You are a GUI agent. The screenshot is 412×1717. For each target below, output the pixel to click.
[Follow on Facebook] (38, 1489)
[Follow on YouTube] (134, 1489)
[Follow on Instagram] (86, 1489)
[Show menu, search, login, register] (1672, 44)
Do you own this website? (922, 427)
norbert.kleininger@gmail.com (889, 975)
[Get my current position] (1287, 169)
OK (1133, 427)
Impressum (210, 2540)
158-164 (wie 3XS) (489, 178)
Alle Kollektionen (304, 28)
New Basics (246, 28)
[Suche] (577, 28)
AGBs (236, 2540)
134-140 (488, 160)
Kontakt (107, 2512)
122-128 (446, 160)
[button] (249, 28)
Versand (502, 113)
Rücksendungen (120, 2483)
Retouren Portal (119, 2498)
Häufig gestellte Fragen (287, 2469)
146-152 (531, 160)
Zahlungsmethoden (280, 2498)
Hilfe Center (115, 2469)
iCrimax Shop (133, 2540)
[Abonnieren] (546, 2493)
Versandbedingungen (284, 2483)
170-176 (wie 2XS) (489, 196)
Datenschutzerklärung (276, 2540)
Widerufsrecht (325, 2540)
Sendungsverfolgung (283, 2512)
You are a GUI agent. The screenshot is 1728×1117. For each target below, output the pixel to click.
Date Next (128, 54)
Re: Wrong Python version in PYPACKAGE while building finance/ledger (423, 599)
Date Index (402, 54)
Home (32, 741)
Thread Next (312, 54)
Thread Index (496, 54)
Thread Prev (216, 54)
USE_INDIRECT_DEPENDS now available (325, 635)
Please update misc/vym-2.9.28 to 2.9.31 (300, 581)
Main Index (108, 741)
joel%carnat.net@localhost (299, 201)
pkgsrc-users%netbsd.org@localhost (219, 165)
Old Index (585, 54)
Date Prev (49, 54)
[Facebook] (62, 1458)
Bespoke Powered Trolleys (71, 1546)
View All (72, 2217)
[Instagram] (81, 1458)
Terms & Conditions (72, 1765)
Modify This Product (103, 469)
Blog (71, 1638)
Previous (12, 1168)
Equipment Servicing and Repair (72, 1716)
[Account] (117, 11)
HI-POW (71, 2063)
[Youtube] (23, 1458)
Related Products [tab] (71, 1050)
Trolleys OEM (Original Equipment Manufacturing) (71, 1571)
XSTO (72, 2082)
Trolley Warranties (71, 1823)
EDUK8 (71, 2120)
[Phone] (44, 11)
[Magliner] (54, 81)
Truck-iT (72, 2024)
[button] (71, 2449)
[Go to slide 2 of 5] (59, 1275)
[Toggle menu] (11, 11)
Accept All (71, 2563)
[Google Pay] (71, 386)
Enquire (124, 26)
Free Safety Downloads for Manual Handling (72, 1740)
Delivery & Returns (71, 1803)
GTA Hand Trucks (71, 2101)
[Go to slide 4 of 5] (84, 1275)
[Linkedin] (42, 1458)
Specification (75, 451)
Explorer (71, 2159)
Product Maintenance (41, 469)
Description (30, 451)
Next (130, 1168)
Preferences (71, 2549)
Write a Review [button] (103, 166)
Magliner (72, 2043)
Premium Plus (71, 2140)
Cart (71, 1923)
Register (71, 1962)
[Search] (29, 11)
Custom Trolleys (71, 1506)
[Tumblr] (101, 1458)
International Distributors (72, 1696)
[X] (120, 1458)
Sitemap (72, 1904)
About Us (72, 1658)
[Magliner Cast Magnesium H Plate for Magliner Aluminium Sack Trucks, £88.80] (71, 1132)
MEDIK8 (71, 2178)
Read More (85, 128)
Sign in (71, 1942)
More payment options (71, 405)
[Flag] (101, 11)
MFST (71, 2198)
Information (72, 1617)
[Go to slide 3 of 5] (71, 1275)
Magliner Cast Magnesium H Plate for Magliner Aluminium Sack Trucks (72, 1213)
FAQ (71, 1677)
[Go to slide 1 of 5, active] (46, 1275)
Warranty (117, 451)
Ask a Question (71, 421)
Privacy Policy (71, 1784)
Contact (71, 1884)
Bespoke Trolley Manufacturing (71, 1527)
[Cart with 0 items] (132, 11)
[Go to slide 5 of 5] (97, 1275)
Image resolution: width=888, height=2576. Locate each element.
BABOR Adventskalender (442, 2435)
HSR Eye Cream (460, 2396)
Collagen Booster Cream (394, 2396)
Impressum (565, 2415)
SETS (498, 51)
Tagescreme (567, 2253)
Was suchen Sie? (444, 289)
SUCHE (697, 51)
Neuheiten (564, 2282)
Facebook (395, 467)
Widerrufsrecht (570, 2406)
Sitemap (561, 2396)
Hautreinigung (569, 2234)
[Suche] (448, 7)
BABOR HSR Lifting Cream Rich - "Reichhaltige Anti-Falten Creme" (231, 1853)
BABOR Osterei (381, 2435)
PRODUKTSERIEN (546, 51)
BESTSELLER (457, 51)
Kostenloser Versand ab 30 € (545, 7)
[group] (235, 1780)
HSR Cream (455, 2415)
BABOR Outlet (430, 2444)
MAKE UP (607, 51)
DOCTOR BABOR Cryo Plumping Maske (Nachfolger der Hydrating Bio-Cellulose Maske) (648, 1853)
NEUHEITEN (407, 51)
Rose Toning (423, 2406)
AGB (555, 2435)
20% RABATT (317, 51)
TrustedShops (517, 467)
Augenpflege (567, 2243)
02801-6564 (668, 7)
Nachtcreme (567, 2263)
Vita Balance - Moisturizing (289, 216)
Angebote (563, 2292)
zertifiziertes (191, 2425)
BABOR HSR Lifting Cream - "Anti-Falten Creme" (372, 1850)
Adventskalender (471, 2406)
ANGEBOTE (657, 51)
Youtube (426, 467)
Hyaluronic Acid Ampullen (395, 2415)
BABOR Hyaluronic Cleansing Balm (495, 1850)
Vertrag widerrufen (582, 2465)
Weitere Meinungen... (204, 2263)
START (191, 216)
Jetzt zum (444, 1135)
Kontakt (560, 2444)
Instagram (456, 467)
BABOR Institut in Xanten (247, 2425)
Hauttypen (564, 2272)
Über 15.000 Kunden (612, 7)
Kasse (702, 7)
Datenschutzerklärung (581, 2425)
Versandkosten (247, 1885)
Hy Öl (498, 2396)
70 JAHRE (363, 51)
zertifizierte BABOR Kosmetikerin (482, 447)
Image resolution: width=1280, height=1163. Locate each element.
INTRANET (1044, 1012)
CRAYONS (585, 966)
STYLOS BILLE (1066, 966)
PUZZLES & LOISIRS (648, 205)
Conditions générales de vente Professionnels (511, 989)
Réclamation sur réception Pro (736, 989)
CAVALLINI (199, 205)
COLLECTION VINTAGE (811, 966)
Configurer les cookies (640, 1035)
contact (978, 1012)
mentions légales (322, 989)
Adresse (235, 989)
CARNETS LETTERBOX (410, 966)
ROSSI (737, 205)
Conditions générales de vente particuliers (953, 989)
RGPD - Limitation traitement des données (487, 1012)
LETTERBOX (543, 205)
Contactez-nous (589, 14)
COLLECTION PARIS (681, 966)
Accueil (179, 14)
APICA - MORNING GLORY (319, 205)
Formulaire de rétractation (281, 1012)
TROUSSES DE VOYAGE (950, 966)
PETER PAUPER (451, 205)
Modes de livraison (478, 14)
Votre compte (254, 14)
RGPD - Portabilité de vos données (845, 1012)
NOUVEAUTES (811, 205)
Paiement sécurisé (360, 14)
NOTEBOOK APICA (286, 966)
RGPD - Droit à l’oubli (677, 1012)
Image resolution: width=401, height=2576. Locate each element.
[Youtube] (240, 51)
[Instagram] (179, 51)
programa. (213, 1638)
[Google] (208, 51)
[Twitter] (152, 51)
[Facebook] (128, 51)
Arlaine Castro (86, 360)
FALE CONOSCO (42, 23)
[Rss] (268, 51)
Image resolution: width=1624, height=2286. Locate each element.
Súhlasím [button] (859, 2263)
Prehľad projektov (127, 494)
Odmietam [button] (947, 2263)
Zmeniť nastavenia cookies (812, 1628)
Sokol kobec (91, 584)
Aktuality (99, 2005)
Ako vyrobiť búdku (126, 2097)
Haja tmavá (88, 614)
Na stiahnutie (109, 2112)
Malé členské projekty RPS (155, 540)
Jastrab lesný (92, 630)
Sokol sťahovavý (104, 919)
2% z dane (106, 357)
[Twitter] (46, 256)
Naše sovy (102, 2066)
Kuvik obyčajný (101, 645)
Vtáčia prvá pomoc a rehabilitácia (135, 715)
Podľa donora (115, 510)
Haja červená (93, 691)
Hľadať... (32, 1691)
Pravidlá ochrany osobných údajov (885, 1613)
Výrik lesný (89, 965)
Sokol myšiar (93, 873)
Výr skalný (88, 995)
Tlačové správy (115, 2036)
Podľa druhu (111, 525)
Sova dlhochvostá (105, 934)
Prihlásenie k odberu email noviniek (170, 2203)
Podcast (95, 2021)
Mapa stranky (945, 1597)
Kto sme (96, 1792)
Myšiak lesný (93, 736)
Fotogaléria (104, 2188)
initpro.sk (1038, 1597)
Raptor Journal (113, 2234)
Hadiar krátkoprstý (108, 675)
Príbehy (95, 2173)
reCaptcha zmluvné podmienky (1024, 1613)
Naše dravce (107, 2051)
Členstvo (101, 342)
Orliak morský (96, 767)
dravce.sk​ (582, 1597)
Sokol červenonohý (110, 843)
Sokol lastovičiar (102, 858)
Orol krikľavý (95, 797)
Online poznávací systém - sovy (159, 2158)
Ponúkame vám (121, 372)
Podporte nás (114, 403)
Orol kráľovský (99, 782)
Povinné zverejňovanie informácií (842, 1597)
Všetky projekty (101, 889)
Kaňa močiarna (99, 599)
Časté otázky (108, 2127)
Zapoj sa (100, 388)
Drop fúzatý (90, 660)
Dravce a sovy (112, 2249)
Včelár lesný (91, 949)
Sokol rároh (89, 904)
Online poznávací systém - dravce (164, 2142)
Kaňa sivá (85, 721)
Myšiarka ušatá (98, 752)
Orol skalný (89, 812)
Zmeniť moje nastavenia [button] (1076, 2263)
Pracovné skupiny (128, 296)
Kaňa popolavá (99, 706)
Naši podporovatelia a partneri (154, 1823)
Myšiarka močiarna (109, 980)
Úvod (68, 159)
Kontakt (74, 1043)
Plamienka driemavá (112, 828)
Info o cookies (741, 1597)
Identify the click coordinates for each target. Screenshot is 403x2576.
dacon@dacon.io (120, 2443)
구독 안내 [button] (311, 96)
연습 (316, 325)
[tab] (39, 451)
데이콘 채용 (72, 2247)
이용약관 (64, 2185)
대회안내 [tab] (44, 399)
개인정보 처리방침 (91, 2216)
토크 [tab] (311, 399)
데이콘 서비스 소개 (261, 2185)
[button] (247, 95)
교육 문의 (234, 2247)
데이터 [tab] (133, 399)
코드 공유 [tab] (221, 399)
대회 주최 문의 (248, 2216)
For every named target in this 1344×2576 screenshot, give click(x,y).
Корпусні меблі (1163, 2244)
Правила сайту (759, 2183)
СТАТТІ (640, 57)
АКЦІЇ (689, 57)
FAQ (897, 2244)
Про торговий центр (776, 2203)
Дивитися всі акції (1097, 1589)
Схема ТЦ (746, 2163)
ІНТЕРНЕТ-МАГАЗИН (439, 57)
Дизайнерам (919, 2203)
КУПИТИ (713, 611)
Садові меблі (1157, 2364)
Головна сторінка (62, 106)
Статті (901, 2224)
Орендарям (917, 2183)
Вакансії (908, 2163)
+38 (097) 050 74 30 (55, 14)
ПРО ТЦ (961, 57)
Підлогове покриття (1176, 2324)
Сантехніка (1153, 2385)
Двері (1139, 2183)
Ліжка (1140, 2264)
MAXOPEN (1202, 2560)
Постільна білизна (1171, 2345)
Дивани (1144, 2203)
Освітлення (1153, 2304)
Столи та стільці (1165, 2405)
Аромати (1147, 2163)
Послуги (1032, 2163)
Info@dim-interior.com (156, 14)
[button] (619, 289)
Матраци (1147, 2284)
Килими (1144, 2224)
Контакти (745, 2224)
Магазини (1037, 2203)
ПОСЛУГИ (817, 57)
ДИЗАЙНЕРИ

■ ■ ■

■ **Task brief**: Retype, exactly and in full, the listing from its first line to the one holding "Date Next (128, 54)", both included.

■ **Task response**:
You are a GUI agent. The screenshot is 412×1717. For each target below, output the pixel to click.
[Follow on Facebook] (38, 1489)
[Follow on YouTube] (134, 1489)
[Follow on Instagram] (86, 1489)
[Show menu, search, login, register] (1672, 44)
Do you own this website? (922, 427)
norbert.kleininger@gmail.com (889, 975)
[Get my current position] (1287, 169)
OK (1133, 427)
Impressum (210, 2540)
158-164 (wie 3XS) (489, 178)
Alle Kollektionen (304, 28)
New Basics (246, 28)
[Suche] (577, 28)
AGBs (236, 2540)
134-140 (488, 160)
Kontakt (107, 2512)
122-128 (446, 160)
[button] (249, 28)
Versand (502, 113)
Rücksendungen (120, 2483)
Retouren Portal (119, 2498)
Häufig gestellte Fragen (287, 2469)
146-152 (531, 160)
Zahlungsmethoden (280, 2498)
Hilfe Center (115, 2469)
iCrimax Shop (133, 2540)
[Abonnieren] (546, 2493)
Versandbedingungen (284, 2483)
170-176 (wie 2XS) (489, 196)
Datenschutzerklärung (276, 2540)
Widerufsrecht (325, 2540)
Sendungsverfolgung (283, 2512)
You are a GUI agent. The screenshot is 1728×1117. For each target below, output the pixel to click.
Date Next (128, 54)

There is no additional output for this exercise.